Afin de restaurer la confiance des Gabonais, je réitère mon appel fait aux autorités gabonaises, à publier les résultats bureau de vote par bureau de vote dans l'ensemble du pays, ceci afin de faciliter un possible recours, qui reste la voie pour résoudre, dans le respect de la loi, la crise de confiance dans les résultats.
»

Manifestement, l’UE est très loin du simple manque de transparence du début pour passer à une remise en cause acide des résultats par ses observateurs.

Léon-Paul Ngoulakia, un soutien de taille qui a manqué à Ali Bongo Ondimba
Léon-Paul Ngoulakia, un soutien de taille qui a manqué à Ali Bongo Ondimba



Une famille Bongo divisée

Voilà donc que l’incapacité des autocrates à se tirer d’affaire s’est encore vérifiée avec une interview catastrophique d’un Ali Bongo Ondimba sous pression. Exceptionnellement, il a accepté de se prêter aux questions de Radio France Internationale (RFI). Véritable bérézina, Ali Bongo Ondimba (ABO) devenu d’ailleurs Bongo Ondimba Ali (BOA) sur les médias sociaux n’a pas fait mieux que de justifier ses résultats à la soviétique, en invoquant la campagne électorale menée par son adversaire Jean Ping.

Cette argumentation avait comme été anticipée par le propre frère d’Ali Bongo Ondimba, Christian Bongo Ondimba tout comme des cadres démissionnaires, ministres et responsables de fédération du Parti démocratique gabonais (PDG). Ces personnalités dont la liste s’allonge n’ont pas hésité à rendre leur tablier face à l’inacceptable perversion des résultats accompagnée d’une répression aussi meurtrière des contestataires.

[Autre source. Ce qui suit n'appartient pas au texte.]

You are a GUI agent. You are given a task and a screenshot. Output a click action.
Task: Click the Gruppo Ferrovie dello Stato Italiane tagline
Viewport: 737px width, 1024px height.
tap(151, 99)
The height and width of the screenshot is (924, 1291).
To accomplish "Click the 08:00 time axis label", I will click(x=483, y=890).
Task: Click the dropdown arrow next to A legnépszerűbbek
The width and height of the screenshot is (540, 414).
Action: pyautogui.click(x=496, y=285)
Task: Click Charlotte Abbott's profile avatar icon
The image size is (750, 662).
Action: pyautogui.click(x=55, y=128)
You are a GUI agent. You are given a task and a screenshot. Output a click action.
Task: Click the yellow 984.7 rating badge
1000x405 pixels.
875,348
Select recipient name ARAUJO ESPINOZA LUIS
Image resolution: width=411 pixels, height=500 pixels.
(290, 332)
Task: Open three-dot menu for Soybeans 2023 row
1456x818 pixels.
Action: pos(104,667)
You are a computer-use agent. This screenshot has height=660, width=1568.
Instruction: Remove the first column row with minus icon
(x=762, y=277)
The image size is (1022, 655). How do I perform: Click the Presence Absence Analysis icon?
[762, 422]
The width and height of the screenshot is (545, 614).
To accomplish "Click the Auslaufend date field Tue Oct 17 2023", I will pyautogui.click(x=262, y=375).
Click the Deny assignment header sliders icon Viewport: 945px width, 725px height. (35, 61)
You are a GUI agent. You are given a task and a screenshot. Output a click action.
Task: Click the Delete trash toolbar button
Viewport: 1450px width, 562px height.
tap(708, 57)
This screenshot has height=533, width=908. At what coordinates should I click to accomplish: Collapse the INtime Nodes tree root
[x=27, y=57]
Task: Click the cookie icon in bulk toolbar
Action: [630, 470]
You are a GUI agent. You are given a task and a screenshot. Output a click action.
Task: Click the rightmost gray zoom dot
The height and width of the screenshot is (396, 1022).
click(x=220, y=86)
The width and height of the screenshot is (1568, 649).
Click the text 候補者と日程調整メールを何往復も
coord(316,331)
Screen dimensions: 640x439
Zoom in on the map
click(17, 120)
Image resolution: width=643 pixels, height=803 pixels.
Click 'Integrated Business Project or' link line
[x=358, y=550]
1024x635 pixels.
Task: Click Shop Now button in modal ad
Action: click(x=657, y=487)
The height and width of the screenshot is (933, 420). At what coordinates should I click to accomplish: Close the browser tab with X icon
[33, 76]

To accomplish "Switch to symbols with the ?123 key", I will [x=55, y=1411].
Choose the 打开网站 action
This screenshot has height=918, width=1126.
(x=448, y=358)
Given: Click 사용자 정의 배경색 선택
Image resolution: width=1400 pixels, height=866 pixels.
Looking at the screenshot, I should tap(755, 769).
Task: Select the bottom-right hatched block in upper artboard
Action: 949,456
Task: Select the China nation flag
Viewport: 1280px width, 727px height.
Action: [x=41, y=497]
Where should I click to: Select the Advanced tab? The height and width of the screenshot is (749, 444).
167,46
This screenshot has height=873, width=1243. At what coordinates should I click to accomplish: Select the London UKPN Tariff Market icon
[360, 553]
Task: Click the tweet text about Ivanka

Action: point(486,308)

Pour Christian Bongo Ondimba aucun « repli identitaire réducteur » n’existerait dans le Haut-Ogooué au profit de qui que ce soit, fut-il Ali Bongo Ondimba.

Auparavant, déjà, les réseaux sociaux se sont emballés à la suite de la désignation de Jean Ping comme gagnant par l’une des sœurs d’Ali Bongo Ondimba lui-même, la petite fille de président congolais Sassou Nguesso, Hirmana Loïse Sassou Nguesso Bongo Ondimba. Son message disait ouvertement : « Félicitations à Jean Ping, merci à tous les électeurs pour cette mobilisation d'exception, merci au président sortant Ali Bongo Ondimba, merci à tous les gens qui sont restés dans les bureaux afin de s'assurer de la transparence des résultats »

Mais il y a désaveu d’entre les désaveux qu’Ali Bongo Ondimba a connus durant cette élection présidentielle. Si Pascaline Bongo a choisi de se taire en ne choisissant pas entre son ex-mari et son frère, on ne le dira jamais assez, l’appui de Léon Paul Ngoulakia, le cousin germain pour ne pas dire le frère d’entre les frères, à Jean Ping présageait même de la difficulté d’Ali Bongo à obtenir l’unanimité dans la province du Haut-Ogooué.

Sur la défensive, Ali Bongo Ondimba prétend que les procès-verbaux ont été manipulés par l’équipe de Jean Ping en plus de nier tout mécontentement politique spontané au Gabon, Libreville particulièrement. L’espace de dégagement se réduit autour d’Ali Bongo Ondimba, d’autant plus que la famille Bongo, désunie dans les circonstances, est loin de procurer un appui au chef d’État gabonais. Bien au contraire. Et surtout, c’est tous les Gabonais, famille ou pas de Bongo qui veut la paix sociale, le bien-être et la démocratie dans le pays.